READ MORE: How could failed coup affect Kurdish peace process?

In a statement published on Monday, party officials said that the failure of Turkey’s Constitutional Court to carry out an investigation into its Yuksekdag and Demirtas’ imprisonment has necessitated an application to the European court, the ECHR.

A total of 13 HDP politicians were arrested in November 2016 on terrorism-related charges after their parliamentary immunity was lifted last March . 10 of these MPs, including the party’s co-leaders, remain in custody pending trial.


In its application to the ECHR, the party argued that the continuing imprisonment of their co-leaders constituted “a violation of the right to freedom and security, freedom of speech and the right to free elections as protected by both the Constitution and the European Convention on Human Rights”.

The HDP, the Turkish parliament’s third-biggest party, said in its application that since the failed coup attempt in July 2016, 5,471 people have been taken into custody and 1,482 people have been arrested within the scope of operations targeting the HDP and its supporters.

The HDP said that the situation is “particularly critical as Turkey is now heading for a referendum”.

President Recep Tayyip Erdogan has approved a constitutional reform bill earlier this month, in a move paving the way for the referendum on an amendments package that seeks to extend his powers.

The referendum is planned to take place on April 16.

READ MORE: Turkey’s constitutional reform – All you need to know

The HDP claimed that the continued detention of its co-leaders and MPs aimed to “target and punish the opposition working to organise an effective ‘No’ campaign during the referendum”.

“The process has become increasingly arbitrary and systematic and politically motivated,” the party said.

The first hearing of Demirtas will be held on April 28, 12 days after the constitutional referendum.


He faces trial in more than 100 different cases that include charges of “managing a terrorist organisation,” and faces over 100 years in jail.

Turkey’s government has long been accusing the HDP of  being the the outlawed Kurdistan Workers’ Party’s (PKK) political wing.

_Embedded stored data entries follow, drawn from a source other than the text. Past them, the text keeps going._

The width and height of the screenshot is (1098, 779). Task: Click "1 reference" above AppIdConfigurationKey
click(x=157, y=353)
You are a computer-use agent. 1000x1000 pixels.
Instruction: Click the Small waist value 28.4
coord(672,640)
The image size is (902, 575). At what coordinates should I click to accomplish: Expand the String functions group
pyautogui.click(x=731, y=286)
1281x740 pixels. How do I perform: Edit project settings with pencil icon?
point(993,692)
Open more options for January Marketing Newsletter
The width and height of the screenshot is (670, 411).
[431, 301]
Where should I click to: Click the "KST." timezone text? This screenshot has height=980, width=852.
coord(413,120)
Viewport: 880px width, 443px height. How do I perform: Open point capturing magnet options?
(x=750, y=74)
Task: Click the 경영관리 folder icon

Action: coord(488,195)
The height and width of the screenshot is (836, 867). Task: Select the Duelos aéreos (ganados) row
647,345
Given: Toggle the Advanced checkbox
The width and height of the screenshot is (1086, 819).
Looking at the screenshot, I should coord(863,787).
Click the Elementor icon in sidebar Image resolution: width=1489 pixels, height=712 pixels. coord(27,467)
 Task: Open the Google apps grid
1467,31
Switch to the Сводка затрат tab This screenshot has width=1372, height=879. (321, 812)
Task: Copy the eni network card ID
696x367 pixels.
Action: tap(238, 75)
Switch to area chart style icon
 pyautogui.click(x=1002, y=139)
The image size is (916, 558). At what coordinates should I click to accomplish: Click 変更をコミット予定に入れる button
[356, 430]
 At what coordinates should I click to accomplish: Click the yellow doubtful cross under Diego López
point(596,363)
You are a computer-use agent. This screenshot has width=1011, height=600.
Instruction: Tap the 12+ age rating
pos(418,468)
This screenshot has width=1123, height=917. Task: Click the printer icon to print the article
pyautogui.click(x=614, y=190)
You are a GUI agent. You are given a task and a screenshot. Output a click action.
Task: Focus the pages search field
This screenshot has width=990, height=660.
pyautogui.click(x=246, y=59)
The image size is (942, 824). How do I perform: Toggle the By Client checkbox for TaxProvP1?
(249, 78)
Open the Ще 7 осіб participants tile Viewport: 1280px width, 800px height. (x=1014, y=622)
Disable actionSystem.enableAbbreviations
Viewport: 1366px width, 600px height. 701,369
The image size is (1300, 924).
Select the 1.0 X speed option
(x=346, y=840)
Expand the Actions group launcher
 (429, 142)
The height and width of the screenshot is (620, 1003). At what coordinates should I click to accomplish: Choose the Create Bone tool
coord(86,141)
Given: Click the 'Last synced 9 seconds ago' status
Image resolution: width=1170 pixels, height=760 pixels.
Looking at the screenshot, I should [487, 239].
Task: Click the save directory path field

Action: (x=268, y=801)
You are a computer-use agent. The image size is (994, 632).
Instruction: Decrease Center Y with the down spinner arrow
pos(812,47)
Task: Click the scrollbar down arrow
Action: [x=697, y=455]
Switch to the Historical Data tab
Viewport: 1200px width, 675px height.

The United States and the European Union designate the PKK, an armed group that has been fighting for Kurdish autonomy since 1984, as a “terrorist organisation”.

The HDP denies direct links with the PKK and promotes a negotiated end to the Kurdish conflict, which has claimed hundreds of lives since a peace process, once led by Erdogan and the AK party, collapsed in 2015.